- Activity: Each record must be printed again exactly as it appears.

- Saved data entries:

--- --- ---

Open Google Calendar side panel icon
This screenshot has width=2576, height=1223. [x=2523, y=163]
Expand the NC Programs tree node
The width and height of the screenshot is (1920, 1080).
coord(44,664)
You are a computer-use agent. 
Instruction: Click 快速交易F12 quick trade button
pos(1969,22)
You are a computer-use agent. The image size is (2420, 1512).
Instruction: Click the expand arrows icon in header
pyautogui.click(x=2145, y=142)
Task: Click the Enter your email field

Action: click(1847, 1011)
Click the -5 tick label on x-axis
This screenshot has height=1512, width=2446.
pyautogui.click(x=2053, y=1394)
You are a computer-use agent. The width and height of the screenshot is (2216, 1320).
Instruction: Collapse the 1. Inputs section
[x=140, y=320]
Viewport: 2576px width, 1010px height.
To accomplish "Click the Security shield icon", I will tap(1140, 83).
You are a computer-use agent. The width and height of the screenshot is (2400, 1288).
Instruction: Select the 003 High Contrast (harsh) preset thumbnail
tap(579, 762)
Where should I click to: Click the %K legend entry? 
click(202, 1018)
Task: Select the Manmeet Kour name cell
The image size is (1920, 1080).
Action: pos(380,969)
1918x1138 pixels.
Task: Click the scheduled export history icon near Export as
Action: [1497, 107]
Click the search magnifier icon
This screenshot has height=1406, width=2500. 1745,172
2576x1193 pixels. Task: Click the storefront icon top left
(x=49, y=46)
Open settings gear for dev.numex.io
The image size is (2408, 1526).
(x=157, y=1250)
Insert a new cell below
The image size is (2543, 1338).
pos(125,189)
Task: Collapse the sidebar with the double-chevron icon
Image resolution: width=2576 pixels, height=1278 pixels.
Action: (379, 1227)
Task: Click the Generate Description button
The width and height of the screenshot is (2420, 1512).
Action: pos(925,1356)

--- --- ---

- Exercise response:
Open Google Calendar side panel icon
This screenshot has width=2576, height=1223. [x=2523, y=163]
Expand the NC Programs tree node
The width and height of the screenshot is (1920, 1080).
coord(44,664)
You are a computer-use agent. 
Instruction: Click 快速交易F12 quick trade button
pos(1969,22)
You are a computer-use agent. The image size is (2420, 1512).
Instruction: Click the expand arrows icon in header
pyautogui.click(x=2145, y=142)
Task: Click the Enter your email field

Action: click(1847, 1011)
Click the -5 tick label on x-axis
This screenshot has height=1512, width=2446.
pyautogui.click(x=2053, y=1394)
You are a computer-use agent. The width and height of the screenshot is (2216, 1320).
Instruction: Collapse the 1. Inputs section
[x=140, y=320]
Viewport: 2576px width, 1010px height.
To accomplish "Click the Security shield icon", I will tap(1140, 83).
You are a computer-use agent. The width and height of the screenshot is (2400, 1288).
Instruction: Select the 003 High Contrast (harsh) preset thumbnail
tap(579, 762)
Where should I click to: Click the %K legend entry? 
click(202, 1018)
Task: Select the Manmeet Kour name cell
The image size is (1920, 1080).
Action: pos(380,969)
1918x1138 pixels.
Task: Click the scheduled export history icon near Export as
Action: [1497, 107]
Click the search magnifier icon
This screenshot has height=1406, width=2500. 1745,172
2576x1193 pixels. Task: Click the storefront icon top left
(x=49, y=46)
Open settings gear for dev.numex.io
The image size is (2408, 1526).
(x=157, y=1250)
Insert a new cell below
The image size is (2543, 1338).
pos(125,189)
Task: Collapse the sidebar with the double-chevron icon
Image resolution: width=2576 pixels, height=1278 pixels.
Action: (379, 1227)
Task: Click the Generate Description button
The width and height of the screenshot is (2420, 1512).
Action: pos(925,1356)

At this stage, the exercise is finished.